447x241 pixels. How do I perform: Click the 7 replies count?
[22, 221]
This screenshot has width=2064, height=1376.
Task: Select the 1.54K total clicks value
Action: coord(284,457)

• **Problem details**
Restate the data above in full, word for word.

• **The completed task**
447x241 pixels. How do I perform: Click the 7 replies count?
[22, 221]
This screenshot has width=2064, height=1376.
Task: Select the 1.54K total clicks value
Action: coord(284,457)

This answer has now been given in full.